Bankruptcy or Bailout?

That is the question.  A few years ago, 14 actually, I had to face this question myself.  I had begun my study of computers and how they would work in a school setting and because the school district was not interested in funding my work, I began to take leave’s of absence and reduced pay in order to accomplish my goals.  At the same time, I wasn’t really aware of how much it cost to live my regular and spendthrift life on a reduced pay check.  Add to that the beginning of an unsettling divorce and looking back I can see why things began to crash.  One day I looked up and realized I was $36,000 in debt and paying out $700 a month on my credit cards just to make the minimum payments.  It wasn’t pretty.  But I got a temporary bailout when I decided to force my school district to buy out my contract.  I immediately paid off the credit card bills and set about finishing my studies.  However, money in this case didn’t solve everything.  And I really didn’t do the next thing, cut up the cards.  So within a year, I found myself in the very same spot.  Now divorced, sans job, and $36,000 in credit debt.  Bankrupt in other words.

I paid off what I could and entered Chapter Eleven.  It was a bitter bullet to bite.   This time though I had learned that I needed to pay attention to my finances if I wanted to live a normal life.  It took all of the ten years of forgetfullness that you get with such a bankruptcy to earn back my credit standing to the point where I now have no debt and FICO of 780.

So today’s credit bubble burst has a unique interest for me.  What is strange is that I found myself in the curious position of arguing in favor of the bailout last week.  That was when Bear Stearns got its $30 billion and J.P. Morgan stepped in.  I took the position that instead of giving one lender the money it should have been used to relieve all the people suffering through foreclosures.
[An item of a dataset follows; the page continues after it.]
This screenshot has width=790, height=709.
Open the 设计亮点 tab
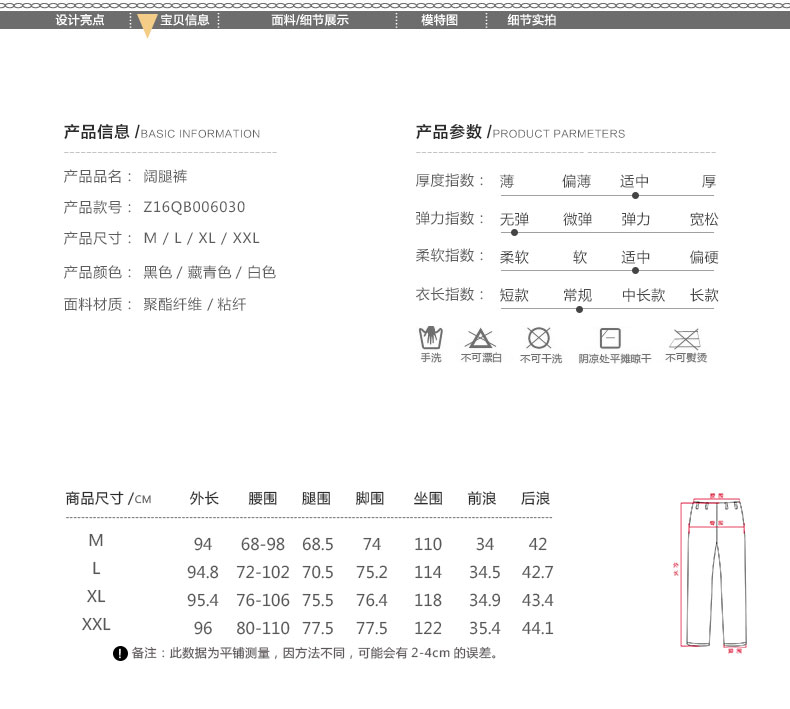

But that was sort of a knee jerk reaction to the thought that the wealthy were again getting a boost while the rest of us suffered.  Which may be the case but it isn’t my concern.  No one bailed me out.  I got into debt because I was stupid about my finances.  No one else to blame.  I paid for it with a complete loss of credit and ten years of not being able to apply for a rental, buy a car, buy a house, apply for a job, or anything else without the fact of my bankruptcy getting in the way.  During that time I taught myself how to budget, how to rebuild my credit reputation, and how to start my financial life over. 

It was tough, it’s still tough because even though it is supposed to be forgotten after ten years, some of the lesser credit reporting agencies still list it. 

So do I want the government to bailout the foreclosed homeowner?  Hell no.  Do I want them to bailout Bear Stearns.  Hell no?  The only bailing out that I want our government to be involved in is the one that takes us out of the war in Iraq. 

Will things be tough for those people foreclosed, those lending institutions that fail, for the country as a whole to recover?  Yes.  But do I think we will be stonger and better for it?  Hell yes.